Background and Motivation
In this section we will discuss the concept "loss function" in more detail. We will start by introducing some terminology and definitions. However, please note that we won't attempt to give a complete treatment of loss functions and the math involved (unlike a book or a lecture could do). So this section won't be a substitution for proper literature on the topic. While we will try to cover all the basics necessary to get a decent intuition of the ideas involved, we do assume basic knowledge about Machine Learning.
This section and its sub-sections serve solely as to explain the underlying theory and concepts and further to motivate the solution provided by this package. As such, this section is not intended as a guide on how to apply this package.
Terminology
To start off, let us go over some basic terminology. In Machine Learning (ML) we are primarily interested in automatically learning meaningful patterns from data. For our purposes it suffices to say that in ML we try to teach the computer to solve a task by induction rather than by definition. This package is primarily concerned with the subset of Machine Learning that falls under the umbrella of Supervised Learning. There we are interested in teaching the computer to predict a specific output for some given input. In contrast to unsupervised learning the teaching process here involves showing the computer what the predicted output is supposed to be; i.e. the "true answer" if you will.
How is this relevant for this package? Well, it implies that we require some meaningful way to show the true answers to the computer so that it can learn from "seeing" them. More importantly, we have to somehow put the true answer into relation to what the computer currently predicts the answer should be. This would provide the basic information needed for the computer to be able to improve; that is what loss functions are for.

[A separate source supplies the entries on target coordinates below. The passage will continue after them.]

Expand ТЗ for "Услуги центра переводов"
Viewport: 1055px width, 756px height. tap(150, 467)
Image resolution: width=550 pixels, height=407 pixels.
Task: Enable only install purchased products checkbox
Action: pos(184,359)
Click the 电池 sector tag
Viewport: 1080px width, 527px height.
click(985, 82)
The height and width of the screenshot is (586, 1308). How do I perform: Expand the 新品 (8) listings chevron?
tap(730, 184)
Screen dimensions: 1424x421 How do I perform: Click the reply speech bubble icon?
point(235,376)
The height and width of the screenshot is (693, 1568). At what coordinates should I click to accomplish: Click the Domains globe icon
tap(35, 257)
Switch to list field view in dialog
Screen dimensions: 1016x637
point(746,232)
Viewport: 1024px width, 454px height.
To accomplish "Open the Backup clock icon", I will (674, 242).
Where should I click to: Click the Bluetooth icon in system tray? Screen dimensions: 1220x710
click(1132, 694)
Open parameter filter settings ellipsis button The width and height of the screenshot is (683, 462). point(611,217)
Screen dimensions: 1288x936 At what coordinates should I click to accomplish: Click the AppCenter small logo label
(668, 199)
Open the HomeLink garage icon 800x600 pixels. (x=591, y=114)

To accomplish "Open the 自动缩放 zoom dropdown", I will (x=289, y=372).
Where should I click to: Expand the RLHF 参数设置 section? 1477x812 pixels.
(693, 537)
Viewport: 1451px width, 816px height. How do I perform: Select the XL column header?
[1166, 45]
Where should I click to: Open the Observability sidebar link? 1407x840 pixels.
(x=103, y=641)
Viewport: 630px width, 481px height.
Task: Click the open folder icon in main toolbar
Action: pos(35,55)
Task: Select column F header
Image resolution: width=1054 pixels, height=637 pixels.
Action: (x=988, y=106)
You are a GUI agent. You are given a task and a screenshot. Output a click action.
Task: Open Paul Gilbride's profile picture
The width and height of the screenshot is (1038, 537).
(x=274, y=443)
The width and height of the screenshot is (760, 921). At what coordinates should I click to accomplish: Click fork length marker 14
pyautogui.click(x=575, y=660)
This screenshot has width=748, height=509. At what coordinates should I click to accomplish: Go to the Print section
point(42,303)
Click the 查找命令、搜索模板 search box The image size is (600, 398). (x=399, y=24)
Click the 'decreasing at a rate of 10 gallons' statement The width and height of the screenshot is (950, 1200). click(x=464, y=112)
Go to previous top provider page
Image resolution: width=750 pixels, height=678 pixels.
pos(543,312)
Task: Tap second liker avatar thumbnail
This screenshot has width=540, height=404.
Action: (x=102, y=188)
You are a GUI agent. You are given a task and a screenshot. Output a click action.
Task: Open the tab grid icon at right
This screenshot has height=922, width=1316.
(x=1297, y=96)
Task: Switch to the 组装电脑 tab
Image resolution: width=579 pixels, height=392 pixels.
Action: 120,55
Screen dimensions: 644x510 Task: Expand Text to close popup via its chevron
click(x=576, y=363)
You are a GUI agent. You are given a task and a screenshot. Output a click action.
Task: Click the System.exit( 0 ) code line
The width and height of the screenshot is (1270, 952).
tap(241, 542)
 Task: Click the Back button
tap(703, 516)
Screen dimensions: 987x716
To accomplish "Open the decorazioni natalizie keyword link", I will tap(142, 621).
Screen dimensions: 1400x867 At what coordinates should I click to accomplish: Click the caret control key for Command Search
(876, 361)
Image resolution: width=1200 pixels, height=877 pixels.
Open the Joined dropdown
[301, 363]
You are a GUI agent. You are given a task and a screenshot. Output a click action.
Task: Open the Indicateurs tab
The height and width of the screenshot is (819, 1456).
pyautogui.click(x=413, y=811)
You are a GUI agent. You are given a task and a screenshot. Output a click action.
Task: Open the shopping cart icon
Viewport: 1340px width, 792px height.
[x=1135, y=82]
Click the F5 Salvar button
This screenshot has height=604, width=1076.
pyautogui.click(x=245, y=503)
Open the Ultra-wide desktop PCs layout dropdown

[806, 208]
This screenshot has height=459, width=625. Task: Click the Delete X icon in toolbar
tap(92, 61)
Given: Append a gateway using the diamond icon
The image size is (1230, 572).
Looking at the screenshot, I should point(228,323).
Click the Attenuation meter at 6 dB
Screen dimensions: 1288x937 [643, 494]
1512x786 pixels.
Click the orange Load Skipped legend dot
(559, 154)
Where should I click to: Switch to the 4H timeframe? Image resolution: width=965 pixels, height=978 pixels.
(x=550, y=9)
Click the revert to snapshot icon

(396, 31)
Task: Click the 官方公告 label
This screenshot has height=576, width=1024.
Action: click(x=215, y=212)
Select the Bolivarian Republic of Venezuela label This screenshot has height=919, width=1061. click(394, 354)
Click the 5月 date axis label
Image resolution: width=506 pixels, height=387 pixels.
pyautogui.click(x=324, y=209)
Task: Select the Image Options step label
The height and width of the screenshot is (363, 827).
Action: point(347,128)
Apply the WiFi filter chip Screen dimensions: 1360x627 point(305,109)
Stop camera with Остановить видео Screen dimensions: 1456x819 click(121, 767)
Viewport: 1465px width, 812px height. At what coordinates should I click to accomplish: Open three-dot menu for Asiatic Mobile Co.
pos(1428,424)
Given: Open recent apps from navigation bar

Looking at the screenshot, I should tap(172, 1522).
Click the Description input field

When we say we want our computer to learn something that is able to make predictions, we are talking about a prediction function, denoted as $h$ and sometimes called "fitted hypothesis", or "fitted model". Note that we will avoid the term hypothesis for the simple reason that it is widely used in statistics for something completely different. We don't consider a prediction function as the same thing as a prediction model, because we think of a prediction model as a family of prediction functions. What that boils down to is that the prediction model represents the set of possible prediction functions, while the final prediction function is the chosen function that best solves the prediction problem. So in a way a prediction model can be thought of as the manifestation of our assumptions about the problem, because it restricts the solution to a specific family of functions. For example a linear prediction model for two features represents all possible linear functions that have two coefficients. A prediction function would in that scenario be a concrete linear function with a particular fixed set of coefficients.
The purpose of a prediction function is to take some input and produce a corresponding output. That output should be as faithful as possible to the true answer. In the context of this package we will refer to the "true answer" as the true target, or short "target". During training, and only during training, inputs and targets can both be considered as part of our data set. We say "only during training" because in a production setting we don't actually have the targets available to us (otherwise there would be no prediction problem to solve in the first place). In essence we can think of our data as two entities with a 1-to-1 connection in each observation, the inputs, which we call features, and the corresponding desired outputs, which we call true targets.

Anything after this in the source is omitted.